STATED PROBLEM
Set down, word for word, the stretch of the DPIA walkthrough below from "Pillar deep dive" through "material new processing.".

GIVEN PASSAGE
start
Pillar deep dive

DPIAs Under India's DPDP Rules: A Template and Walkthrough

A Data Protection Impact Assessment template and walkthrough under India's DPDP Rules 2025 — when DPIAs are required, how to conduct them, and what evidence to retain.

DPIAs are required for Significant Data Fiduciaries under the DPDP Rules 2025. Here’s the template and walkthrough we use — the operational companion to the SDF guide and part of the DPDPA + framework-mapping pillar.

When DPIAs are required

A Data Protection Impact Assessment is required for processing that’s high-risk or large-scale and sensitive — new AI features on personal data, a new data-sharing arrangement, a new sensitive-category collection. SDFs must run them; non-SDFs benefit from the same discipline for material new processing.
end
DATASET EXTRACT
start
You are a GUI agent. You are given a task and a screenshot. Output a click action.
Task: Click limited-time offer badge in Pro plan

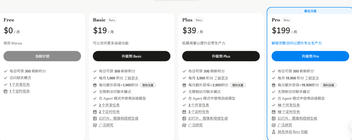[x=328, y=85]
end
start
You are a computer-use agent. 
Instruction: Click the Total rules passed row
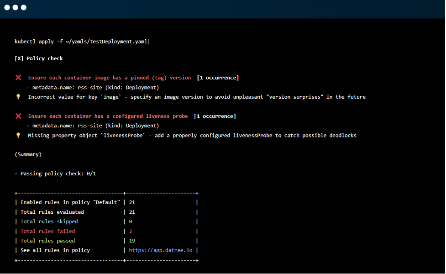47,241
end
RESULT FOR THIS TASK
Pillar deep dive

DPIAs Under India's DPDP Rules: A Template and Walkthrough

A Data Protection Impact Assessment template and walkthrough under India's DPDP Rules 2025 — when DPIAs are required, how to conduct them, and what evidence to retain.

DPIAs are required for Significant Data Fiduciaries under the DPDP Rules 2025. Here’s the template and walkthrough we use — the operational companion to the SDF guide and part of the DPDPA + framework-mapping pillar.

When DPIAs are required

A Data Protection Impact Assessment is required for processing that’s high-risk or large-scale and sensitive — new AI features on personal data, a new data-sharing arrangement, a new sensitive-category collection. SDFs must run them; non-SDFs benefit from the same discipline for material new processing.